▶ **What is expected**
Every line from the one containing "Where should I" through the end of the listing below must be given again exactly, and nothing else; exclude pictures.

________________

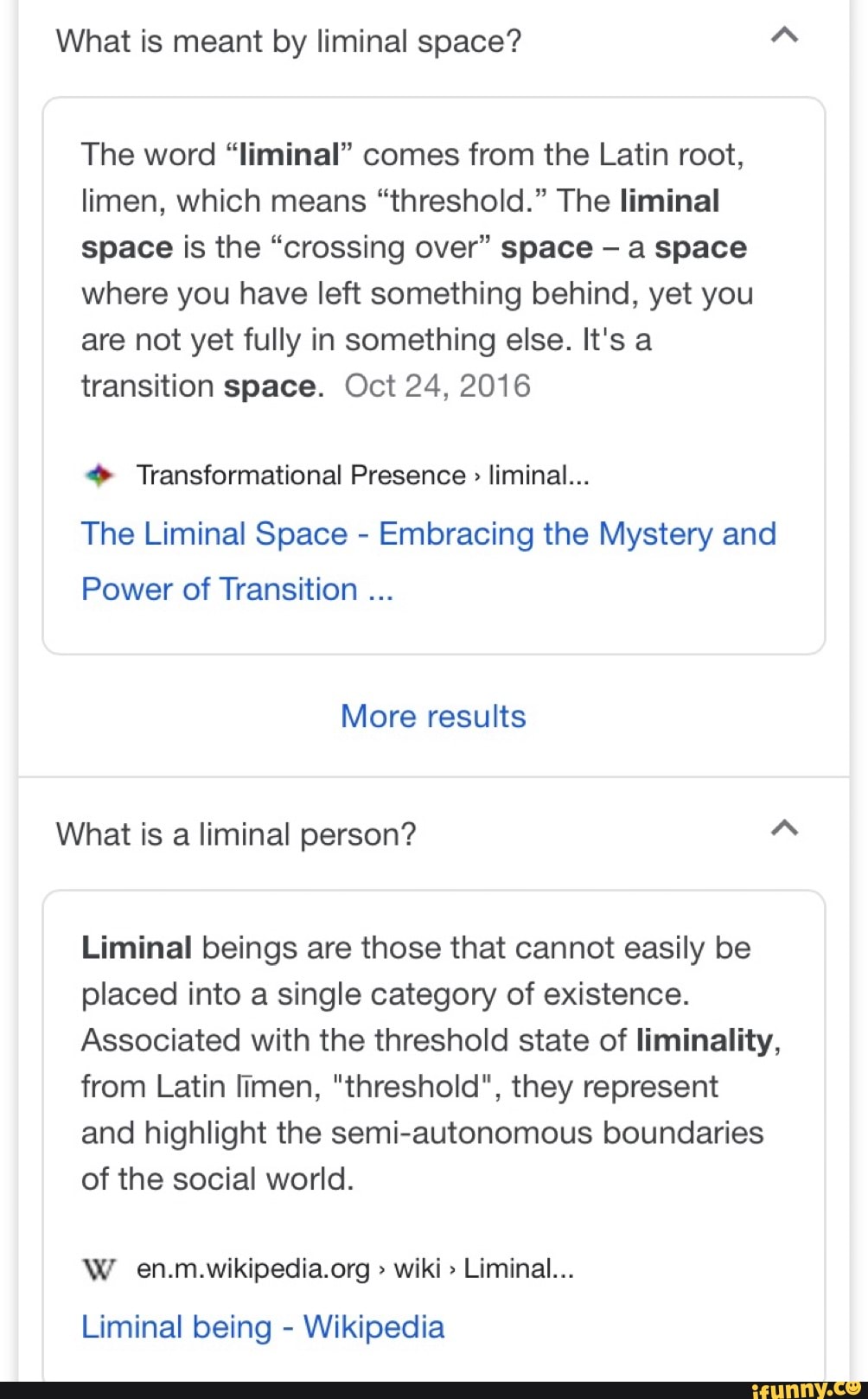Viewport: 868px width, 1399px height.
Task: Click the Wikipedia source icon beside en.m.wikipedia.org
Action: (x=99, y=1268)
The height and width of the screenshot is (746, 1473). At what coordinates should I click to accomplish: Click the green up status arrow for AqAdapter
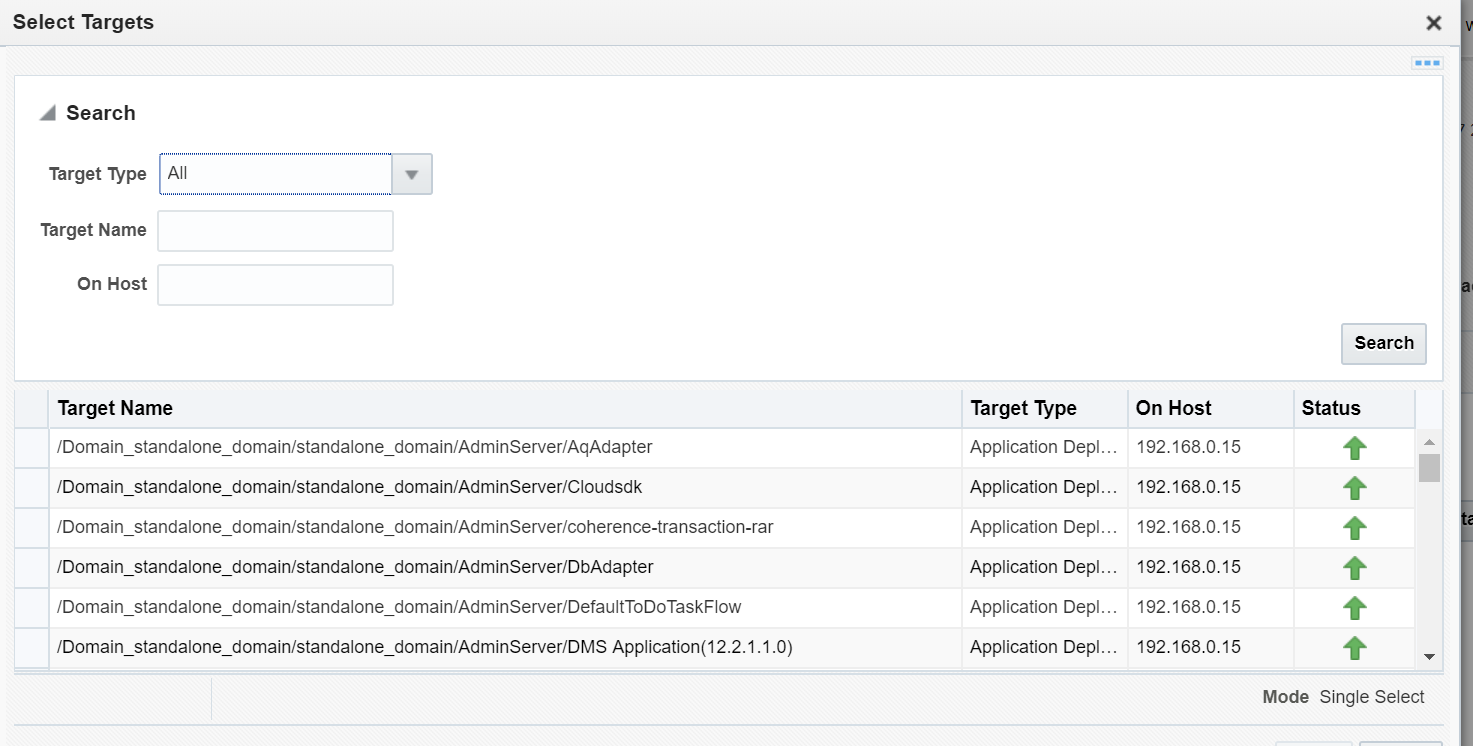point(1355,447)
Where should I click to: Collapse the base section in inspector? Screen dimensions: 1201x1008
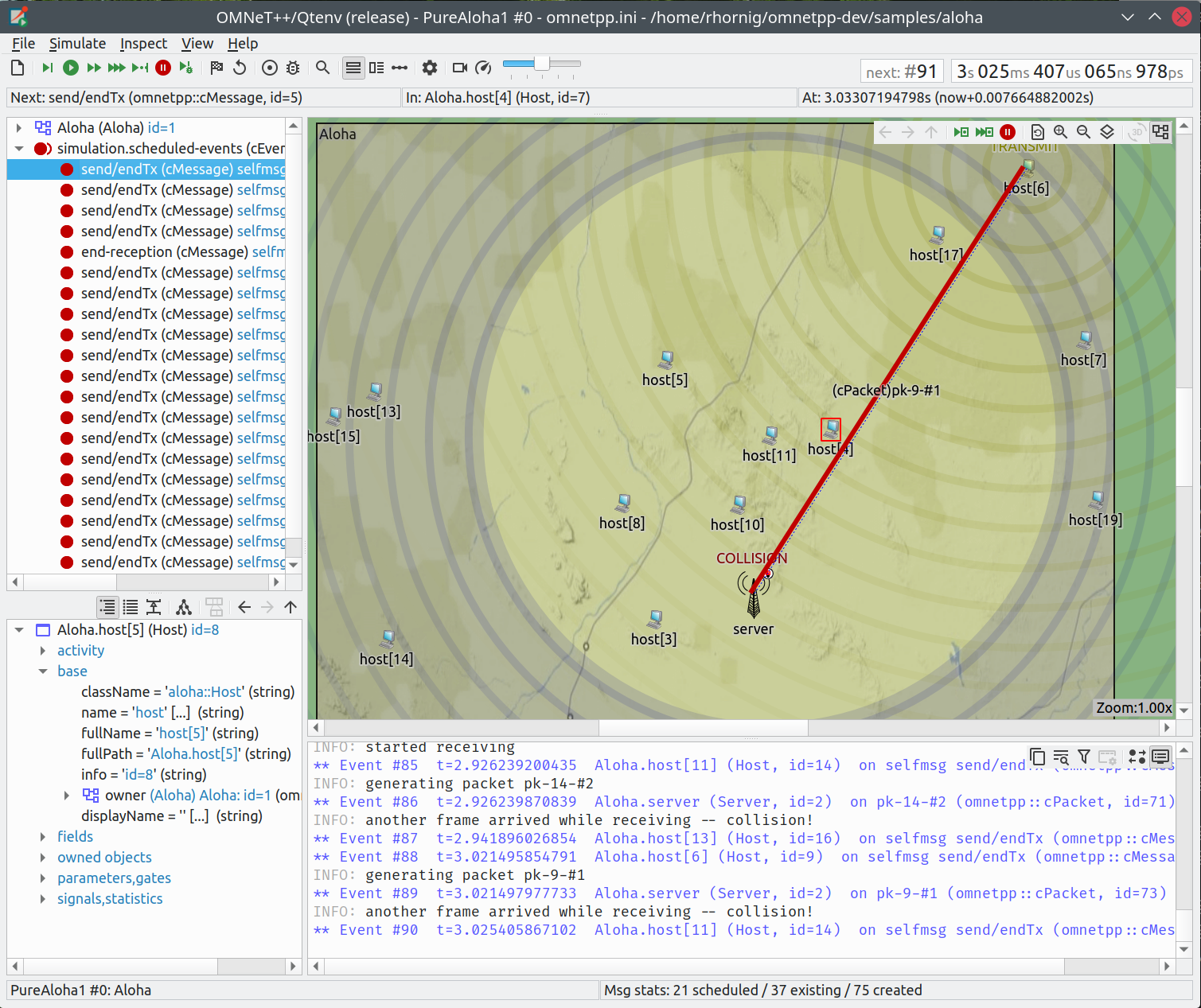point(43,671)
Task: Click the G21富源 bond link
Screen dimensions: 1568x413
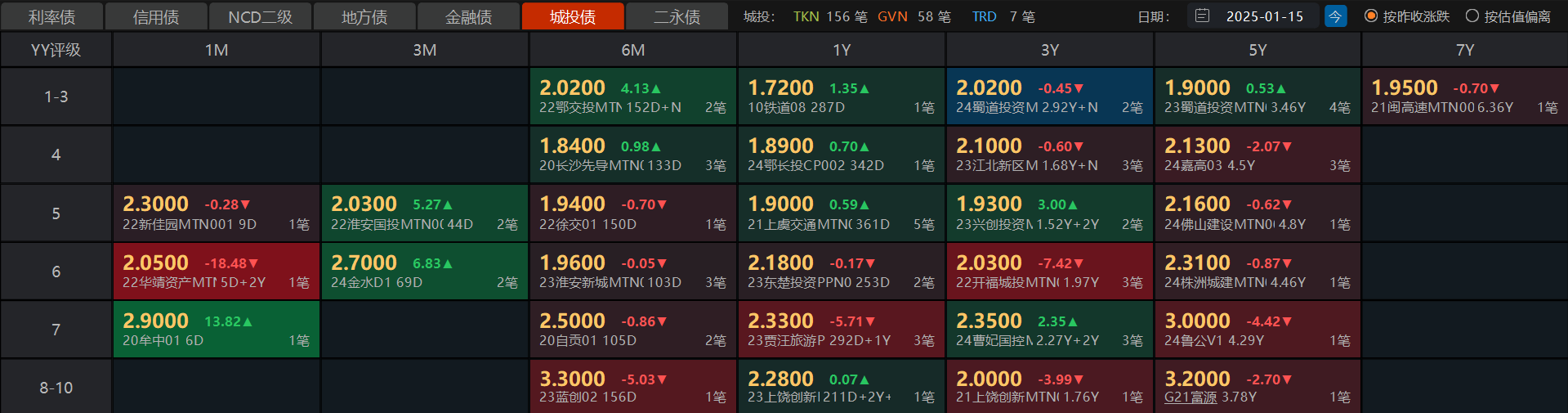Action: pos(1191,397)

________________

▶ **Result**
Where should I click to: Collapse the base section in inspector? Screen dimensions: 1201x1008
point(43,671)
Task: Click the G21富源 bond link
Screen dimensions: 1568x413
Action: pos(1191,397)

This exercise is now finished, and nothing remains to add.